Tuesday, March 31, 2009

How true?

How true is this comic on the state of the current economy?

Wednesday, March 25, 2009

Huckleberry Hero Hump-Day


It's another Wednesday so here's Huck as two members of the ever popular Uncanny X-Men.
First he opens his visor as founding member Scott Summers.
Next doing the best at what he does, the enigmatic Logan.

Friday, March 20, 2009

Marvel's First Family

Some random drawings of the Fantastic Four. Two by Jack Kirby...

...and one by John Byrne.

Tuesday, March 17, 2009

More of Marvel's 70th Anniversary

Above is the logo that Marvel is using for their 70th Anniversary Celebration. I love that the figure heads are classic art. I'll see if I can identify the Artists.
Captain America is by Gil Kane.
Spider-man is by John Romita Sr.
Hulk is by Marie Severin.
Iron Man appears to be George Tuska.
Wolverine is John Byrne.
And Thor is by the King, Jack Kirby.

This drawing of Spider-man was originally done by Gil Kane. I forget where (the magazine) I got the original pencils from, But I inked the pencils and colored the figure.
Spider-man is my favorite Marvel character and favorite super-hero. He is the reason I became a"Marvel Zombie" and still am a Comic Book Fanboy.

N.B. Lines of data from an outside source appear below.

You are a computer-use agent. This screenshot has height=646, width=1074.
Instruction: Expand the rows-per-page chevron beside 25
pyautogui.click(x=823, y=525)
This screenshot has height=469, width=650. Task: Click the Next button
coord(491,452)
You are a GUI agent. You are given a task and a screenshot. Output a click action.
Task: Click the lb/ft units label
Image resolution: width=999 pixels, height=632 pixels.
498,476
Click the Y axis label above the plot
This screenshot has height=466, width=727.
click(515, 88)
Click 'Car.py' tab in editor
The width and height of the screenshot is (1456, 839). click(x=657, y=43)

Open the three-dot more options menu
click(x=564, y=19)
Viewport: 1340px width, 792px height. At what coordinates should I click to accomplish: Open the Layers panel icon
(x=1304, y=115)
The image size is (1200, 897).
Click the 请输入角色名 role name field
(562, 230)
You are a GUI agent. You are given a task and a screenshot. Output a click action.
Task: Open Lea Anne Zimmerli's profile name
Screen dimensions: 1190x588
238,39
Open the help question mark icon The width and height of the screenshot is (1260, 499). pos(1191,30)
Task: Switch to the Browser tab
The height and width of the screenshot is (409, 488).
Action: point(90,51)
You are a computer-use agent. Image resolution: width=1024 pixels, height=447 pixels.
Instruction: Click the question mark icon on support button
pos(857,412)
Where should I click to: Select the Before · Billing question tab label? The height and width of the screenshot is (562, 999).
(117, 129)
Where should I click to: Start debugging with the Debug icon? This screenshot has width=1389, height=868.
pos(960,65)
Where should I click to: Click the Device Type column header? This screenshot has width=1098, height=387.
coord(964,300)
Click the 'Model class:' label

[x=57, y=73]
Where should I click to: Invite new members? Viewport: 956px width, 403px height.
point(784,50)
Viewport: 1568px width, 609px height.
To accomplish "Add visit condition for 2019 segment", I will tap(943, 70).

This piece was done by Alan Davis for the upcoming Marvel 70th Anniversary Special Comic Book. Golden Age meets Modern Age - I love it!

'Nuff Said.

Wednesday, March 11, 2009

Huckleberry Hero Hump-Day

The Rocketeer

The Lone Ranger

This week Huck portrays a couple of Heroes that have appeared in all forms of entertainment, not just Comics.
First, with a specially designed helmet, Huckleberry poses as Dave Stevens' classic retro character, The Rocketeer. Although barley seen here on his back, The Rocketeer soars through the air with the help of a specially designed rocket pack and steers with the help of the "fin" on the helmet. The Rocketeer first appeared in comic books in the early 1980's and in a big budget action film in 1991.

Next is that great Hero of the Old West, The Lone Ranger. First appearing on Radio in 1930, The Masked Rider of the Plains is one of the most popular figures of Popular Culture. The Lone Ranger has appeared in comic books, film, television, a long running newspaper strip, and of course radio, the place of his birth.

Above I used a pose of Huck by the man who first drew him in comic books, Harvey Eisenberg. Every once in a while I like to use original art as inspiration or use a certain artists' style when drawing a character. I always make sure to acknowledge the artists' work when I use their style.

Monday, March 9, 2009

Captain America and Bucky

A painting I did of Captain America and Bucky taken from a panel by Jack Kirby and Joe Simon in "Captain America Comics" issue #5, 1941

Thursday, March 5, 2009

Marvel Comics at 70

This year marks the 70th Anniversary of Marvel Comics. In the fall of 1939 Marvel Comics (to be renamed Marvel Mystery Comics with issue #2) hit the newsstand and was an immediate success due to the two unusual Super-heroes, The Human Torch and the Sub-Mariner.
Why unusual? The Sub-Mariner, who was half man/half amphibian, was a Prince of the mythical undersea kingdom of Atlantis. Prince Namor acted more like a villain than hero, avenging his undersea world against the surface dwellers who constantly abused the world's seas and oceans.
The Human Torch, who was not human at all, was an android whose body burst into flame when it was exposed to oxygen. The Torch was at first considered a menace to society and after capturing the criminal who tricked him into a life of crime, joined the New York City Police Department.
Timely Comics (as Marvel was known as back then) had two heroes based on fire and water and the two often clashed to the enjoyment of the early Comic Book reading public.
Their success was secured in the spring of 1941 when Jack Kirby and Joe Simon created Captain America.
In the picture above are the early Timely Heroes. How many can you name?

Wednesday, March 4, 2009

Huckleberry Hero Hump-Day

Indiana Jones

Luke Skywalker

Huck returns this week portraying two heroes from the Movies.
First is the whip-wielding adventurous archaeologist, Dr. Henry Jones Jr.
Next our Hound-Dog Hero picks up a light saber to portray the greatest Jedi Knight of all.

Incidentally "Star Wars" (and the sequels) and "Raiders of the Lost Ark" (and all the Indiana Jones films) are my favorite movies. Drawing these Huckleberry Heroes was a real blast for me.

Monday, March 2, 2009

Rocky and his Friends

The above sketch was an unused publicity drawing that I found in voice actor Keith Scott's book on the history of the Jay Ward Studio, "The Moose that Roared".
The name of the original artist was not listed and it was only a xerox of the original pencils. I had to do some "fixing" to most of the characters, making them look like they should and I also added the little Fairy from "Fractured Fairy Tales" and then inked the finished piece.